Raw records
━━━━━━━━━━
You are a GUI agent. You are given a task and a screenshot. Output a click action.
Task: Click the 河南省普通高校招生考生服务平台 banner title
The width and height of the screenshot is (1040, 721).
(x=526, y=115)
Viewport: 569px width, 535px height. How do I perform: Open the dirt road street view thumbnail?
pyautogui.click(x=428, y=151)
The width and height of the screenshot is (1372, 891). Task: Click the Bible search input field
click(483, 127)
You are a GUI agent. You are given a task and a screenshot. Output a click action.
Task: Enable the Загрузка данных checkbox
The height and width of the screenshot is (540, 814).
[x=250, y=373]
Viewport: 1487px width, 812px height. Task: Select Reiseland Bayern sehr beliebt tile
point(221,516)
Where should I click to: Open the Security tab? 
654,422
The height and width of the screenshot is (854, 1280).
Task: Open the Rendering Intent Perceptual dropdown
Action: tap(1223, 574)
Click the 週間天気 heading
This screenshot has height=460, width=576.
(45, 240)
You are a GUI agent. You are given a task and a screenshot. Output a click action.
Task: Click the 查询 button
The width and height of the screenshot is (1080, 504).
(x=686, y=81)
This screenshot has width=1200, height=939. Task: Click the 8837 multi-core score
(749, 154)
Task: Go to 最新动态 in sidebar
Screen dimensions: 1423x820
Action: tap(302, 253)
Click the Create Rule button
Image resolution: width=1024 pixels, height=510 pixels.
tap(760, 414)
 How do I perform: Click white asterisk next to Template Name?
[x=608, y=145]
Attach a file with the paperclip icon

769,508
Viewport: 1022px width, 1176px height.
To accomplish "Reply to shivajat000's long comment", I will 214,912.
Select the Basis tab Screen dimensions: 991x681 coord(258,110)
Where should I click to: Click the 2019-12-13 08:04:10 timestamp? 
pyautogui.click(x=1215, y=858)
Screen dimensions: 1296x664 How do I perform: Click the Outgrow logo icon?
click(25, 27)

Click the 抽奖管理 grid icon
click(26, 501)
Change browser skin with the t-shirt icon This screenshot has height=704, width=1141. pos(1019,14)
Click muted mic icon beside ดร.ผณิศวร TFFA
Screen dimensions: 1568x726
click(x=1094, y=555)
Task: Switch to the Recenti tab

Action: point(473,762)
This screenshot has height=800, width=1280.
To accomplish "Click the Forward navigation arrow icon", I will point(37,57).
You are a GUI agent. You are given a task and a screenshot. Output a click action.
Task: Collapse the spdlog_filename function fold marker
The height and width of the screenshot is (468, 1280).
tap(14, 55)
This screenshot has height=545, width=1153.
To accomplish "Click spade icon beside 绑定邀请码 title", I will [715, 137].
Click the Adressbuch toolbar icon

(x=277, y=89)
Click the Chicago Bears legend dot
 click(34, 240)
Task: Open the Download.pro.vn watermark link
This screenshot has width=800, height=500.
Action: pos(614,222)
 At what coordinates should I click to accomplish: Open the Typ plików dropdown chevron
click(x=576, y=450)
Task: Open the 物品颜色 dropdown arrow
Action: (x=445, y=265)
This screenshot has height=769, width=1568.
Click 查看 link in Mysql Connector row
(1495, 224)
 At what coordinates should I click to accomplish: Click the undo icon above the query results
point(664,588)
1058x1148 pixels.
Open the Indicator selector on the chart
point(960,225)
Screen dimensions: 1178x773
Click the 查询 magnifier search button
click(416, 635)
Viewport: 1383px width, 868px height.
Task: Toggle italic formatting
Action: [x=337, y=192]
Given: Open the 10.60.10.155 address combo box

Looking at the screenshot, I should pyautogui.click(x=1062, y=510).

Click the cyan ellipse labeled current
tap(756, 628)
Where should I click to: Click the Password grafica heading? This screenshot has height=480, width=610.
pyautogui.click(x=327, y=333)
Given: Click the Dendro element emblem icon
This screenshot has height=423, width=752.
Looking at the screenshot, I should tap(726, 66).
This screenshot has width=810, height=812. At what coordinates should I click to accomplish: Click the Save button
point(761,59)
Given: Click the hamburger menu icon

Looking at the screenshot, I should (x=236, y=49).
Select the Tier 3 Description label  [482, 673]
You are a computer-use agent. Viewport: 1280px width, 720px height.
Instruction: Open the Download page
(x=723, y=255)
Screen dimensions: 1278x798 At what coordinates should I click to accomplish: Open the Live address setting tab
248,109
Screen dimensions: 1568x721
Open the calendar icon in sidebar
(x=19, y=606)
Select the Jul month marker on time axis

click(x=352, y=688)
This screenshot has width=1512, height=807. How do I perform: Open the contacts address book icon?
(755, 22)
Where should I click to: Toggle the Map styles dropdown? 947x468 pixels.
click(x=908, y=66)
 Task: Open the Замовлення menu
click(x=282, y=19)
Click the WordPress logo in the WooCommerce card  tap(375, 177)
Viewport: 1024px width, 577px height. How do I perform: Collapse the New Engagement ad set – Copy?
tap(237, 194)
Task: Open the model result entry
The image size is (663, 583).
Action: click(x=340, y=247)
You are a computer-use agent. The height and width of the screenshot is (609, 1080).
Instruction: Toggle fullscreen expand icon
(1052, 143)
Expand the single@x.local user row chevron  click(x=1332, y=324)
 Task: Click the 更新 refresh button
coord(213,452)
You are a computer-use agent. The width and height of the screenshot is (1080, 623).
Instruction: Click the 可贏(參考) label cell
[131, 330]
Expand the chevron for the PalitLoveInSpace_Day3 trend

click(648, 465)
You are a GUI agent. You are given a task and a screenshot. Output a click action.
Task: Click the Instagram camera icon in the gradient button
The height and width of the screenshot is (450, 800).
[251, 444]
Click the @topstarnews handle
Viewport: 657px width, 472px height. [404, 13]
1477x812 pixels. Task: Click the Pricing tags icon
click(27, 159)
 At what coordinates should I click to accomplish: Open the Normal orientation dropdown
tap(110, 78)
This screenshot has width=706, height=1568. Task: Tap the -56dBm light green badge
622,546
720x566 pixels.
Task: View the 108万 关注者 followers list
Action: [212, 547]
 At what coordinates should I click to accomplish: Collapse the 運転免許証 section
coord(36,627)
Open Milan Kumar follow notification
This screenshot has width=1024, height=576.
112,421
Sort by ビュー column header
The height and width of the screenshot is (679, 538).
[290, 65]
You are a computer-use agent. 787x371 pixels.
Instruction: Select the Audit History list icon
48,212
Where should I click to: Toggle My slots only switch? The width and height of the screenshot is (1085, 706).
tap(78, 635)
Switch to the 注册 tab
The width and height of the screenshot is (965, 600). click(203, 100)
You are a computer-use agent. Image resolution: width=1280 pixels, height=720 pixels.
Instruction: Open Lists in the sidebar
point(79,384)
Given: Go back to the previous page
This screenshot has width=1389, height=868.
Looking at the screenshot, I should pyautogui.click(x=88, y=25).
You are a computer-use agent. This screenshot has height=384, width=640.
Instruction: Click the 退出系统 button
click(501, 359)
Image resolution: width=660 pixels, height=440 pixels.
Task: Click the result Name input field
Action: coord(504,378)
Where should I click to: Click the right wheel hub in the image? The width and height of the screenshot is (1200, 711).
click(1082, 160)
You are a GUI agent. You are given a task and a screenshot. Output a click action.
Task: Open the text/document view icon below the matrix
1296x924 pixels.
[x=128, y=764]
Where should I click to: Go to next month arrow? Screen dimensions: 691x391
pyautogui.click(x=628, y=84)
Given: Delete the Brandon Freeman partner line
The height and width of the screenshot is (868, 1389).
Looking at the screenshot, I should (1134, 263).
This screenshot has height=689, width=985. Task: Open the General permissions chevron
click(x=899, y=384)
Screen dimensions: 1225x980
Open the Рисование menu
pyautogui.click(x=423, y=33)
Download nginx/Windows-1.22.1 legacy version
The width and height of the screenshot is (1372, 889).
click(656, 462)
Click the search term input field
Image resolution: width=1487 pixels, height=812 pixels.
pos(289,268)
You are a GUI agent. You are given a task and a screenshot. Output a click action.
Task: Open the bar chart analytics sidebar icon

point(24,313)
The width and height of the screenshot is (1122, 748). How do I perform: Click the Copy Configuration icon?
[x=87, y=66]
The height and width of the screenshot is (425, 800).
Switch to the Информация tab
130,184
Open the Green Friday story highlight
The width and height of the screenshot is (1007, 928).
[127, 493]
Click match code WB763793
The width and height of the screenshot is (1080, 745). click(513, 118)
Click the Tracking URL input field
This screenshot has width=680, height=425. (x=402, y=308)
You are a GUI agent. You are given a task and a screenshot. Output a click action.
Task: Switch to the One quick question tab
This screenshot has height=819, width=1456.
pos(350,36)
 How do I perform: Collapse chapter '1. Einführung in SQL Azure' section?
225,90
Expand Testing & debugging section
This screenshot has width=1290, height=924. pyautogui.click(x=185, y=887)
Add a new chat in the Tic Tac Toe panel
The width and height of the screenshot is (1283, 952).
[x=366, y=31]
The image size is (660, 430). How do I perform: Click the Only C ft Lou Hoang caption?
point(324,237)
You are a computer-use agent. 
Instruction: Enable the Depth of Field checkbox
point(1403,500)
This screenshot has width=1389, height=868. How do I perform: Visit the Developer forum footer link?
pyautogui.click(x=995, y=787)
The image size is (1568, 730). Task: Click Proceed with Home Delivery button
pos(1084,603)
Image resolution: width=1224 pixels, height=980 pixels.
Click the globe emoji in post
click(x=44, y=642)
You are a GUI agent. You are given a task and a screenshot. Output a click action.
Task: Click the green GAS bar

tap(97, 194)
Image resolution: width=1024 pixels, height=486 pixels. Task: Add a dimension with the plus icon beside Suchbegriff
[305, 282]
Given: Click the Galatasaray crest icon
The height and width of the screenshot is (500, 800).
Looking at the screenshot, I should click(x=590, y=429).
━━━━━━━━━━
**To be done**: Rewrite the part of the rows that opens with the line containing "Click the Chicago Bears legend dot" and closes with the line containing "Action: pos(614,222)", changing "watermark" to "footer" and leaving everything else untouched.

**Correct result**:
Click the Chicago Bears legend dot
 click(34, 240)
Task: Open the Download.pro.vn footer link
This screenshot has width=800, height=500.
Action: pos(614,222)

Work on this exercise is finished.